Heat oil in a large skillet over medium heat. Cut the remaining 3 cloves of garlic into quarters, and add to hot oil. Cook and stir until brown, and then remove garlic from pan. Add bread cubes to the hot oil. Cook, turning frequently, until lightly browned. Remove bread cubes from oil, and season with salt and pepper.

Place lettuce in a large bowl. Toss with dressing, remaining Parmesan cheese, and seasoned bread cubes.
You can also top with grilled chicken breast to make a complete meal. 

Lettuce Wedge

Growing up in the 50's this is right out of the 50's and seems to be back in vogue again.  Super simple the way I like it.

1 tablespoon grated lemon zest
2 tablespoons lemon juice
1 tablespoon honey
Salt and pepper
1 cup mayonnaise
2 large heads iceberg lettuce, quartered

Combine grated lemon zest, lemon juice, honey, salt and pepper in a small bowl. Add 2 tablespoons of hot water and mix well. Add mayonnaise and stir until smooth. The dressing can be made up to 3 days in advance; cover and refrigerate.

Arrange iceberg wedges on plates or a serving platter. Drizzle some dressing over each, sprinkle with pepper and serve.
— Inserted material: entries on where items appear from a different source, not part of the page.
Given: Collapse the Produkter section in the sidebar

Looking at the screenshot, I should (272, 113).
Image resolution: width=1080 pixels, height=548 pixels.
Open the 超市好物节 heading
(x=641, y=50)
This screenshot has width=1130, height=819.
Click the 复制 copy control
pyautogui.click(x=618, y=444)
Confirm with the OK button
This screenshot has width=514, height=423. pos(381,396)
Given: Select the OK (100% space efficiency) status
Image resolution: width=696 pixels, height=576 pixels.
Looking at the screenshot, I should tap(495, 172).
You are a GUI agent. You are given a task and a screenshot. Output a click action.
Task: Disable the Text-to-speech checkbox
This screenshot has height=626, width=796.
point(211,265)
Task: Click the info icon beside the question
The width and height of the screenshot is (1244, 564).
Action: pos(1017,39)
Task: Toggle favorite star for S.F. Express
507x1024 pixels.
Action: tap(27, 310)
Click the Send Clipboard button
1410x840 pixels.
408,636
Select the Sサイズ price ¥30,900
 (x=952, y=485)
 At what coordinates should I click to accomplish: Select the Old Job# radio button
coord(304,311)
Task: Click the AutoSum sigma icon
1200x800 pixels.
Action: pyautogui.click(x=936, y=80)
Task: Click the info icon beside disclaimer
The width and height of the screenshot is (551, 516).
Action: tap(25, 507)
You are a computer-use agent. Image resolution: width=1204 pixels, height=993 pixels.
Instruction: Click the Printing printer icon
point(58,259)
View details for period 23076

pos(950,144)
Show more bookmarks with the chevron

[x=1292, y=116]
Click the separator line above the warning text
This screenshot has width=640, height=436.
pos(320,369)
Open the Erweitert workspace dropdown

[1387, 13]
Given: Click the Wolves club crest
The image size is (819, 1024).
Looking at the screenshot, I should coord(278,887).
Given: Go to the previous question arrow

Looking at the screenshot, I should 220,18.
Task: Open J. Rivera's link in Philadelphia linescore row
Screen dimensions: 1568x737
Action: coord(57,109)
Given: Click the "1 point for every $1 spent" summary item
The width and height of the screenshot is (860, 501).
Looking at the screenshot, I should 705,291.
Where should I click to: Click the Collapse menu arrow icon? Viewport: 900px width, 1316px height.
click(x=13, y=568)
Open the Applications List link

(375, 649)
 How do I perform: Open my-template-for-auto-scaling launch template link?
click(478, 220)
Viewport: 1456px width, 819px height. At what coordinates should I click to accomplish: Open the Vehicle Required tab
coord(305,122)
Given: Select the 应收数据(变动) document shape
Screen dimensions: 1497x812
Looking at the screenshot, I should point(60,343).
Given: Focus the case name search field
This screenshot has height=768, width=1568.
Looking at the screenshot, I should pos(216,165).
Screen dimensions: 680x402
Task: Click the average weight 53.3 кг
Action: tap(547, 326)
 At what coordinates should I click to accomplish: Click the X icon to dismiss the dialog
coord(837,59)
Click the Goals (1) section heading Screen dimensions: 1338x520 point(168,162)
Serve with remaining dressing on the side.

Grilled Lettuce

Lately the thing is to grill everything including lettuce.  Endive lettuce grills nicely, but you can also do radicchio wedges or romaine and serve it with your favorite vinaigrette.  

My Story

I have given you my 4 favorite lettuce salads, that being the lettuce oriental salad, the Cobb salad, the Olive Garden salad and the Caesar salad.  I usually do not use any type of recipe for a salad.  My absolute favorite salad is my mother’s apple salad which I will give you in my apple recipes later. 

In making a salad, what ever I have usually dictates what goes in my lettuce salads.  I love to add nuts such as pecans or walnuts and fruit such as raspberries from my garden or mandarin oranges.  What is in the salad dictates what dressing I use.  I love a raspberry salad dressing with nuts, fresh raspberries and  lettuce.  I might top the salad with ham or what ever meat I may have cold in the refrigerator (cold pork roast is great or of course cold chicken).  I like to play with oils and vinegar and make my own dressings.  Recently I made a salad with mandarin oranges so used the juice as a base for my vinaigrette.  I had bought some beautiful white peach balsamic vinegar in Chicago and I think I may have made the best dressing I have ever had.  Play with your food.  It's fun and entertaining.  You may come up with an exciting new recipe on your own.

Tomorrow I'll start my chapter on apples.

Be happy and may God bless you and yours.